**What the task requires**: In full and without changes, output the data.

┄┄┄┄┄┄

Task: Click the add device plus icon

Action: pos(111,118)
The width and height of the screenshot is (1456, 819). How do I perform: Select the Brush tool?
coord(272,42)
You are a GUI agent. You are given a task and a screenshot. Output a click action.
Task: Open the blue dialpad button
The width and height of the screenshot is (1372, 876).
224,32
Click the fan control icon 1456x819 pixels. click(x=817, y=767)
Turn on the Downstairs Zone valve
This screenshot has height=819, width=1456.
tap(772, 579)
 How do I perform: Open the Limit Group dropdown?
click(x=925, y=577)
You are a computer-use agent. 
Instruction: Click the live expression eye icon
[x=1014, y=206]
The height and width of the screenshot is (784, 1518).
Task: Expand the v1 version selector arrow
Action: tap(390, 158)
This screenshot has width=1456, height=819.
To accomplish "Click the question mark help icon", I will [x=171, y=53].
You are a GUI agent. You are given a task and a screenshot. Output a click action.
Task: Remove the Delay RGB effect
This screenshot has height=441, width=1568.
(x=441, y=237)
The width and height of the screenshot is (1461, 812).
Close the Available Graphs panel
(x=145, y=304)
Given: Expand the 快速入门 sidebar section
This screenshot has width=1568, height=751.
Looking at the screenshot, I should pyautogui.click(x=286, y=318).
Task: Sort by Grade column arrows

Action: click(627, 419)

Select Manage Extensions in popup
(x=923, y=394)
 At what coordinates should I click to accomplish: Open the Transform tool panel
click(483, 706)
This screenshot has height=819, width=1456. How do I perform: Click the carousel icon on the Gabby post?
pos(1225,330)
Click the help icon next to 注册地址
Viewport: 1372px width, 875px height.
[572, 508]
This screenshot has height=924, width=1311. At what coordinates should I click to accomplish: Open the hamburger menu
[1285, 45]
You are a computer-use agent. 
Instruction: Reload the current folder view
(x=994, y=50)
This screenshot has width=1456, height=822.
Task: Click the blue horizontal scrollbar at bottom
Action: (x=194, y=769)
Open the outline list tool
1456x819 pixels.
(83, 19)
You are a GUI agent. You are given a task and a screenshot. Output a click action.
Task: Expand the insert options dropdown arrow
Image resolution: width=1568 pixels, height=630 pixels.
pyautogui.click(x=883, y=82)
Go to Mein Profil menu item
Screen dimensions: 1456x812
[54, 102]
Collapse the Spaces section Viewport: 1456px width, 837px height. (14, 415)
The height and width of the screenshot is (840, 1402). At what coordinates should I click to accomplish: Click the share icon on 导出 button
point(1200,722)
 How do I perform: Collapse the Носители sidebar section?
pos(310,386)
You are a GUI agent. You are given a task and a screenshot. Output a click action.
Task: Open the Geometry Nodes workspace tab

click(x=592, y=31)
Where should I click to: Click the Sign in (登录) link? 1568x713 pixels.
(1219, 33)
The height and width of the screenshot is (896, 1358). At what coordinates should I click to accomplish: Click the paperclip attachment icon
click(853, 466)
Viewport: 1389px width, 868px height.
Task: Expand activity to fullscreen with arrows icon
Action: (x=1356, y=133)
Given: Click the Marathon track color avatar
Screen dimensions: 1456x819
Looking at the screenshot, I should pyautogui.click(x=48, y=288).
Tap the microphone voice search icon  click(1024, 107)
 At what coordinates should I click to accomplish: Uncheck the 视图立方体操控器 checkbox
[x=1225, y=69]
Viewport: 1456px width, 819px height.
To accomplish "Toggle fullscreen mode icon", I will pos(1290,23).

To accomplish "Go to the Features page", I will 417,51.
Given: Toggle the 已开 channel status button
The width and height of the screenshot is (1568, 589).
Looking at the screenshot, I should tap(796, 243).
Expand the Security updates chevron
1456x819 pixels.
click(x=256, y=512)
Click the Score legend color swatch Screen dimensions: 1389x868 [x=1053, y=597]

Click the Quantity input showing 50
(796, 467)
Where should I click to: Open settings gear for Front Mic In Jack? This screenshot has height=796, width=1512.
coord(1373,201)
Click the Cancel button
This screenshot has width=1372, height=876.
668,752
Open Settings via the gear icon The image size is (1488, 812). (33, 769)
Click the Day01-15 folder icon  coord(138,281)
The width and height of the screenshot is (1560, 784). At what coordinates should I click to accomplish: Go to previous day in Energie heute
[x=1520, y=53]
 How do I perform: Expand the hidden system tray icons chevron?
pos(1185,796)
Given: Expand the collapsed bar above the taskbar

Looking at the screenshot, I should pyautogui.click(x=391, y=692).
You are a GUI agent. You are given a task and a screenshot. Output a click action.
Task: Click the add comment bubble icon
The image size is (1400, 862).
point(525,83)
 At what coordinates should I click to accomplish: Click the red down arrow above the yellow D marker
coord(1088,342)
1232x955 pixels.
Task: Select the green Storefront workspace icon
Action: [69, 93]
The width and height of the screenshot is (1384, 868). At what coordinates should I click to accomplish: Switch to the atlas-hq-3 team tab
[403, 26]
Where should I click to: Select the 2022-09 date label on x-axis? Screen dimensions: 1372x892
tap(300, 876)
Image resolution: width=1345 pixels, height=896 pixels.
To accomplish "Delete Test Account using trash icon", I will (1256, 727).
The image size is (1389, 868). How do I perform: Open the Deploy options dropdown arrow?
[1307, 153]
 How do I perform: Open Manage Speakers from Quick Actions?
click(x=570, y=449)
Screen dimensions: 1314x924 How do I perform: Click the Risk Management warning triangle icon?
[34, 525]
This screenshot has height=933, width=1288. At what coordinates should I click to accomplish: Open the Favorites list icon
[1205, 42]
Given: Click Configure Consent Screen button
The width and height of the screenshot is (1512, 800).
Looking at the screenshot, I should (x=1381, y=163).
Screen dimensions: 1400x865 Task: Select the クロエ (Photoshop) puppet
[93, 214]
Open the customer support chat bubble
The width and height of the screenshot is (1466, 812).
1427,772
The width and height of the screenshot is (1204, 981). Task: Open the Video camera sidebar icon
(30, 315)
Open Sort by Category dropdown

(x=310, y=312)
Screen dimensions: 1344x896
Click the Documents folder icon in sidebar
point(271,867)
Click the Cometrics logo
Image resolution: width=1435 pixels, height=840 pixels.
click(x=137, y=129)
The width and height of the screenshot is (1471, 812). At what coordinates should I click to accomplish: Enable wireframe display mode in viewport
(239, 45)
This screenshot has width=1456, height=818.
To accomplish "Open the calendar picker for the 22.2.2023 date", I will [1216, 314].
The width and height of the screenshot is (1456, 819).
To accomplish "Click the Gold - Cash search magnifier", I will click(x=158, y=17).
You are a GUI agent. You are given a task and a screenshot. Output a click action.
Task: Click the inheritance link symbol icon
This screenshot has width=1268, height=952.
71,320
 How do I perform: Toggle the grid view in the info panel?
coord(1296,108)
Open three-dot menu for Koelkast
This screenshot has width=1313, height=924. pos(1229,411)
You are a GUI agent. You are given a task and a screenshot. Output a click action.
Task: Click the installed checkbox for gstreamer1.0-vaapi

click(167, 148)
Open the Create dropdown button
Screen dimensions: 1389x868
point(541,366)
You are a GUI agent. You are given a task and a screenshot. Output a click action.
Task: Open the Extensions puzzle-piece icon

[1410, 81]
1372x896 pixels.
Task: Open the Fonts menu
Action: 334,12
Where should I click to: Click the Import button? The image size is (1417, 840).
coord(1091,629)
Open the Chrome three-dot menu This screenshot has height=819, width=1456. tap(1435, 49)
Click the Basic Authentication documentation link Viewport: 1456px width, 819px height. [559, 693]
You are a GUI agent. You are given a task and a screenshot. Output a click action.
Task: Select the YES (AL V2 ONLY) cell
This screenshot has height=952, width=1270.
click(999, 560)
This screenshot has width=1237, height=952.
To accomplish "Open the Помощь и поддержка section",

┄┄┄┄┄┄

**Task response**:
Task: Click the add device plus icon

Action: pos(111,118)
The width and height of the screenshot is (1456, 819). How do I perform: Select the Brush tool?
coord(272,42)
You are a GUI agent. You are given a task and a screenshot. Output a click action.
Task: Open the blue dialpad button
The width and height of the screenshot is (1372, 876).
224,32
Click the fan control icon 1456x819 pixels. click(x=817, y=767)
Turn on the Downstairs Zone valve
This screenshot has height=819, width=1456.
tap(772, 579)
 How do I perform: Open the Limit Group dropdown?
click(x=925, y=577)
You are a computer-use agent. 
Instruction: Click the live expression eye icon
[x=1014, y=206]
The height and width of the screenshot is (784, 1518).
Task: Expand the v1 version selector arrow
Action: tap(390, 158)
This screenshot has width=1456, height=819.
To accomplish "Click the question mark help icon", I will [x=171, y=53].
You are a GUI agent. You are given a task and a screenshot. Output a click action.
Task: Remove the Delay RGB effect
This screenshot has height=441, width=1568.
(x=441, y=237)
The width and height of the screenshot is (1461, 812).
Close the Available Graphs panel
(x=145, y=304)
Given: Expand the 快速入门 sidebar section
This screenshot has width=1568, height=751.
Looking at the screenshot, I should pyautogui.click(x=286, y=318).
Task: Sort by Grade column arrows

Action: click(627, 419)

Select Manage Extensions in popup
(x=923, y=394)
 At what coordinates should I click to accomplish: Open the Transform tool panel
click(483, 706)
This screenshot has height=819, width=1456. How do I perform: Click the carousel icon on the Gabby post?
pos(1225,330)
Click the help icon next to 注册地址
Viewport: 1372px width, 875px height.
[572, 508]
This screenshot has height=924, width=1311. At what coordinates should I click to accomplish: Open the hamburger menu
[1285, 45]
You are a computer-use agent. 
Instruction: Reload the current folder view
(x=994, y=50)
This screenshot has width=1456, height=822.
Task: Click the blue horizontal scrollbar at bottom
Action: (x=194, y=769)
Open the outline list tool
1456x819 pixels.
(83, 19)
You are a GUI agent. You are given a task and a screenshot. Output a click action.
Task: Expand the insert options dropdown arrow
Image resolution: width=1568 pixels, height=630 pixels.
pyautogui.click(x=883, y=82)
Go to Mein Profil menu item
Screen dimensions: 1456x812
[54, 102]
Collapse the Spaces section Viewport: 1456px width, 837px height. (14, 415)
The height and width of the screenshot is (840, 1402). At what coordinates should I click to accomplish: Click the share icon on 导出 button
point(1200,722)
 How do I perform: Collapse the Носители sidebar section?
pos(310,386)
You are a GUI agent. You are given a task and a screenshot. Output a click action.
Task: Open the Geometry Nodes workspace tab

click(x=592, y=31)
Where should I click to: Click the Sign in (登录) link? 1568x713 pixels.
(1219, 33)
The height and width of the screenshot is (896, 1358). At what coordinates should I click to accomplish: Click the paperclip attachment icon
click(853, 466)
Viewport: 1389px width, 868px height.
Task: Expand activity to fullscreen with arrows icon
Action: (x=1356, y=133)
Given: Click the Marathon track color avatar
Screen dimensions: 1456x819
Looking at the screenshot, I should pyautogui.click(x=48, y=288).
Tap the microphone voice search icon  click(1024, 107)
 At what coordinates should I click to accomplish: Uncheck the 视图立方体操控器 checkbox
[x=1225, y=69]
Viewport: 1456px width, 819px height.
To accomplish "Toggle fullscreen mode icon", I will pos(1290,23).

To accomplish "Go to the Features page", I will 417,51.
Given: Toggle the 已开 channel status button
The width and height of the screenshot is (1568, 589).
Looking at the screenshot, I should tap(796, 243).
Expand the Security updates chevron
1456x819 pixels.
click(x=256, y=512)
Click the Score legend color swatch Screen dimensions: 1389x868 [x=1053, y=597]

Click the Quantity input showing 50
(796, 467)
Where should I click to: Open settings gear for Front Mic In Jack? This screenshot has height=796, width=1512.
coord(1373,201)
Click the Cancel button
This screenshot has width=1372, height=876.
668,752
Open Settings via the gear icon The image size is (1488, 812). (33, 769)
Click the Day01-15 folder icon  coord(138,281)
The width and height of the screenshot is (1560, 784). At what coordinates should I click to accomplish: Go to previous day in Energie heute
[x=1520, y=53]
 How do I perform: Expand the hidden system tray icons chevron?
pos(1185,796)
Given: Expand the collapsed bar above the taskbar

Looking at the screenshot, I should pyautogui.click(x=391, y=692).
You are a GUI agent. You are given a task and a screenshot. Output a click action.
Task: Click the add comment bubble icon
The image size is (1400, 862).
point(525,83)
 At what coordinates should I click to accomplish: Click the red down arrow above the yellow D marker
coord(1088,342)
1232x955 pixels.
Task: Select the green Storefront workspace icon
Action: [69, 93]
The width and height of the screenshot is (1384, 868). At what coordinates should I click to accomplish: Switch to the atlas-hq-3 team tab
[403, 26]
Where should I click to: Select the 2022-09 date label on x-axis? Screen dimensions: 1372x892
tap(300, 876)
Image resolution: width=1345 pixels, height=896 pixels.
To accomplish "Delete Test Account using trash icon", I will (1256, 727).
The image size is (1389, 868). How do I perform: Open the Deploy options dropdown arrow?
[1307, 153]
 How do I perform: Open Manage Speakers from Quick Actions?
click(x=570, y=449)
Screen dimensions: 1314x924 How do I perform: Click the Risk Management warning triangle icon?
[34, 525]
This screenshot has height=933, width=1288. At what coordinates should I click to accomplish: Open the Favorites list icon
[1205, 42]
Given: Click Configure Consent Screen button
The width and height of the screenshot is (1512, 800).
Looking at the screenshot, I should (x=1381, y=163).
Screen dimensions: 1400x865 Task: Select the クロエ (Photoshop) puppet
[93, 214]
Open the customer support chat bubble
The width and height of the screenshot is (1466, 812).
1427,772
The width and height of the screenshot is (1204, 981). Task: Open the Video camera sidebar icon
(30, 315)
Open Sort by Category dropdown

(x=310, y=312)
Screen dimensions: 1344x896
Click the Documents folder icon in sidebar
point(271,867)
Click the Cometrics logo
Image resolution: width=1435 pixels, height=840 pixels.
click(x=137, y=129)
The width and height of the screenshot is (1471, 812). At what coordinates should I click to accomplish: Enable wireframe display mode in viewport
(239, 45)
This screenshot has width=1456, height=818.
To accomplish "Open the calendar picker for the 22.2.2023 date", I will [1216, 314].
The width and height of the screenshot is (1456, 819).
To accomplish "Click the Gold - Cash search magnifier", I will click(x=158, y=17).
You are a GUI agent. You are given a task and a screenshot. Output a click action.
Task: Click the inheritance link symbol icon
This screenshot has width=1268, height=952.
71,320
 How do I perform: Toggle the grid view in the info panel?
coord(1296,108)
Open three-dot menu for Koelkast
This screenshot has width=1313, height=924. pos(1229,411)
You are a GUI agent. You are given a task and a screenshot. Output a click action.
Task: Click the installed checkbox for gstreamer1.0-vaapi

click(167, 148)
Open the Create dropdown button
Screen dimensions: 1389x868
point(541,366)
You are a GUI agent. You are given a task and a screenshot. Output a click action.
Task: Open the Extensions puzzle-piece icon

[1410, 81]
1372x896 pixels.
Task: Open the Fonts menu
Action: 334,12
Where should I click to: Click the Import button? The image size is (1417, 840).
coord(1091,629)
Open the Chrome three-dot menu This screenshot has height=819, width=1456. tap(1435, 49)
Click the Basic Authentication documentation link Viewport: 1456px width, 819px height. [559, 693]
You are a GUI agent. You are given a task and a screenshot. Output a click action.
Task: Select the YES (AL V2 ONLY) cell
This screenshot has height=952, width=1270.
click(999, 560)
This screenshot has width=1237, height=952.
To accomplish "Open the Помощь и поддержка section",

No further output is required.